When I met him at a party 2 years later, his passion for making violins was white hot. He was set to graduate from his apprenticeship in less than a year (which was about 7 years ahead of the norm). He told of his trips to Italy to learn from the old masters, collecting rare pieces of maple wood by hand from the forests of Croatia and spending endless hours perfecting his craft.
The last time I met Jim was 4 years later. He was just as enthusiastic as before, only this time, he was eager to share his excitement about his new career as a sound editor for Indy filmmakers. You see, shortly after achieving a level of mastery in violin making that allowed him to sell his own instruments, the orders started coming in. His passion for the work began to wane when it became work.
He was the ‘Most Interesting Man in the World’ in training!
I had another friend, whom I met later in life, with a similar penchant for moving on to new things just as he reached a level of mastery: My buddy Terry (not his real name either) earned a PhD in Astrophysics at Cal Poly (that part is real).
When I met him, he was an ambulance driver. Not a paramedic or EMT…just an ambulance driver. He told me he enjoyed driving really fast with the lights and sirens under dangerous conditions in order to help people. He would’ve been a firefighter, but they were not hiring.
Before becoming an ambulance driver, he left his six-figure income at a lab to pursue a career that paid $14.36 per hour as a sky-diving instructor in Hawaii. He told me that his decision was simple: “I can spend my time looking for the origins of life, or I can spend my time actually living one.” He ditched his gig jumping out of airplanes in paradise after only a few years because it was no longer a challenge.
What I admire most about Jim and Terry is their insistence on pushing the boundaries of what they know, even if it means sacrificing the comfort and certainty that accompany a generous salary and tenure.
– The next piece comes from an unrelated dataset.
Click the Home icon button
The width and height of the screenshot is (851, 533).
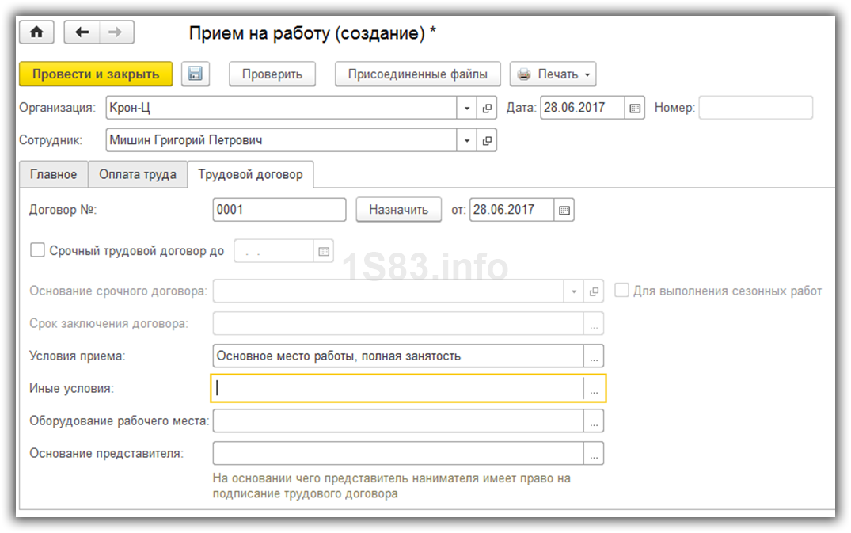tap(36, 32)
Jim once explained his tendency to move from one field to another as being based on the theory of Exponentiality: the amount of work required to go from 90% to 100% mastery demands the same amount of work it took to go from 0% to 90%. Once he had achieved 90% mastery in a field, his curiosity was satisfied and it was time to incorporate what he had learned into his next endeavor. Tim Ferris talks a lot about this as part of his 80/20 rule.
This notion of being a Renaissance Man, or polymath (a person whose expertise spans a significant number of different subject areas), is appealing as it opens the entire entire world up as your classroom. As the name suggests, Renaissance is a rebirth or revival, a renewal of who you are…to be born again anew of the same.
This idea came back into mind recently when I was discussing the idea of pansexuality with Big Li’l (Birdy’s daughter). Until just a few weeks ago, I had never even heard the term. I had to google it:
Pansexuality, or omnisexuality:
Noun- sexual attraction, romantic love, or emotional attraction toward people of any sex or gender identity.
What I can appreciate about this idea of pansexuality is that you are not limiting yourself to whom you may choose to love. I personally choose a heterosexual life for myself, but I have no need to limit anyone else’s choices. It reminds me of something my sister Julie told me some years ago; I asked her what is the best kind of music in her opinion…she said, “The best music is the music you like. If you like it, it’s good, no matter what anyone else thinks about it”.